Topic
This article explains Dropsuite's ingestion service for archived email messages.
Environment
Dropsuite
Description
Email ingestion is the process of importing email data in bulk in the form of EML or PST files into the Dropsuite system. Dropsuite provides this service at no charge to our customers. Refer to the sections below for more information on how our ingestion process works.
- How the Dropsuite Free Ingestion Service Works
- Amazon S3 Bucket Credentials
- How to Upload Your Data
- Essential Points to Keep in Mind
- Overview of Ingestion Types
- Mapping File Guidelines
- File Names
How the Dropsuite Free Ingestion Service Works
Once we have received your request and forwarded it to our service delivery team, a team member will contact you through our support ticketing system. The team member will introduce themselves and let you know which time zone they are working in, and how often you can expect updates. Typically, you can expect a response within two business days after we have transferred your support ticket to our service delivery team.
Amazon S3 Bucket Credentials
Dropsuite uses Amazon S3 (Simple Storage Service) buckets for secure, and durable cloud-based storage.

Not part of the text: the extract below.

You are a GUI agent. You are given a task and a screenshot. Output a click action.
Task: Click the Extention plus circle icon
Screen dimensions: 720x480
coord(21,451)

To transfer your files, you'll need Amazon S3 bucket credentials. Your Dropsuite team member will obtain the required credentials and then send them to the email address associated with your account. We will not post your credentials in your support ticket.
Along with the credentials, you will receive a short guide and a download link for the third-party Amazon S3 browser tool. We recommend using Amazon's S3 Browser for accessing and interacting with S3 Buckets, because it is a free tool that is easy to use.
How to Upload Your Data
Once you receive the Amazon S3 credentials, follow these steps to upload your data:
- Download S3 Browser from S3 Browser Download (external link).
- Install the application.
- Launch S3 Browser.
When prompted, enter the Access Key ID and Secret Access Key provided in the email. Be sure to input the details exactly as they appear, without any extra characters. - Enter the bucket name.
Enter the bucket name in all caps with no spaces. For example: REPLACEWITHBUCKETNAME. - Upload your files.
Navigate to the uploads folder in S3 Browser. You can now start uploading the necessary ZIP files for ingestion. Dropsuite only accepts zipped EML or PST files for ingestion.
Essential Points to Keep in Mind
Folder Structure Retention
- If you upload your EML or PST files with an existing folder structure, the ingestion system will retain that structure.
- The system will ingest files on an "as-is" basis. If your files are uploaded within additional top-level directories (for example, if you zip your files in a particular folder format), the system will ingest them in that exact structure.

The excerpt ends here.